> [ACTIVITY 1]:
The sermon excerpt asks "What use is it?" about a faith with no works. What kind of use or profit is meant, and how does the speaker say we know?
> [ACTIVITY 2]:
In the sermon excerpt, change "fatal flaw" to "deadly weakness" and write out everything from "There's nothing, by" down to "works; no works!".

The first condition you would find is an empty profession of faith. I think this is as far as we'll get this morning, an empty profession of faith. Notice verse 14, "What use is it, my brethren, if someone says he has faith, but he has no works? Can that faith save him?" Now James begins, here, with two rhetorical questions. "What use is it?" Or we could say, "To what benefit, or what profit is it?" Profit or benefit in what way? Well, the second question answers that: profitable or beneficial to save. "Is it really profitable to salvation?" is the question. Now, the tense of the Greek verbs that come next could better be translated this way. Let me retranslate it for you. "If someone keeps on saying he or she has faith, but keeps on having no works."

There's nothing, by the way, here in the Greek text, or in the English, to lead us to conclude that this person who's saying this knows they are being hypocritical. There's nothing for us to believe here, in this text, that this person is a deliberate deceiver; that this person knows in his heart he's not a Christian, but he's just claiming to be. No! This person honestly thinks that he possesses true saving faith. And he does have a kind of faith. And it's a kind of faith that looks a lot like the real thing. But it has one Achilles' heel, one fatal flaw, James says. His kind of faith consistently has no works; no works!

> [DATASET RECORDS]:
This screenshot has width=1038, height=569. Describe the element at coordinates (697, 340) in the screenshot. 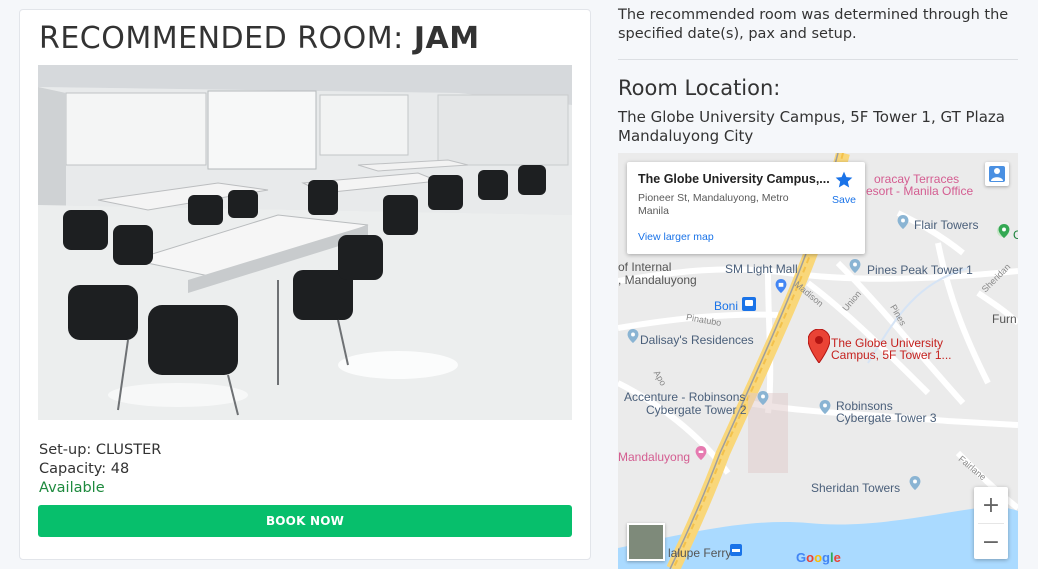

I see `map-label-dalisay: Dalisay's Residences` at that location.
* * *
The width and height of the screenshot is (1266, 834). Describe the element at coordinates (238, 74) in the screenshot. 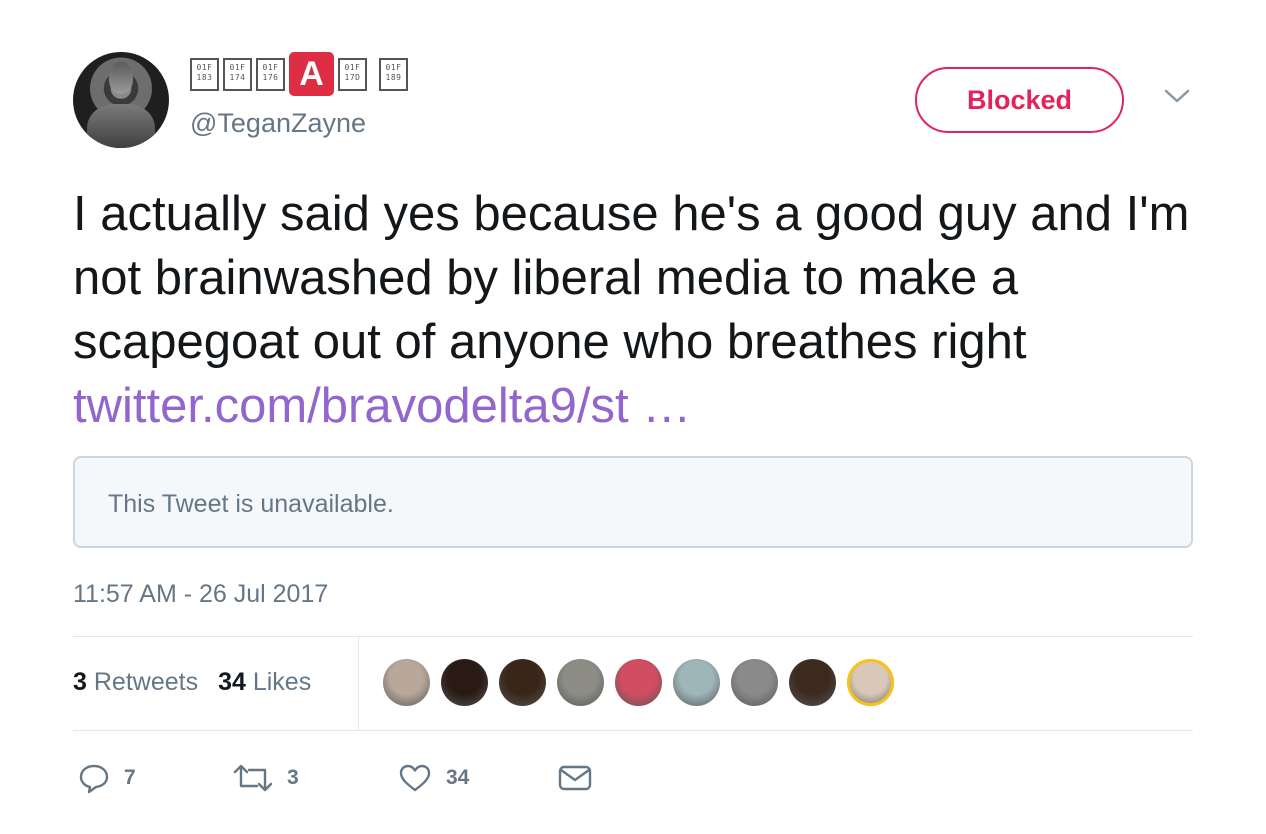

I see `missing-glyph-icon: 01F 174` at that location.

> [WRITTEN ANSWER 1]:
The speaker says it is profit or benefit toward salvation, meaning whether that faith can save. He knows this because James's second rhetorical question, "Can that faith save him?", answers the first one.

> [WRITTEN ANSWER 2]:
There's nothing, by the way, here in the Greek text, or in the English, to lead us to conclude that this person who's saying this knows they are being hypocritical. There's nothing for us to believe here, in this text, that this person is a deliberate deceiver; that this person knows in his heart he's not a Christian, but he's just claiming to be. No! This person honestly thinks that he possesses true saving faith. And he does have a kind of faith. And it's a kind of faith that looks a lot like the real thing. But it has one Achilles' heel, one deadly weakness, James says. His kind of faith consistently has no works; no works!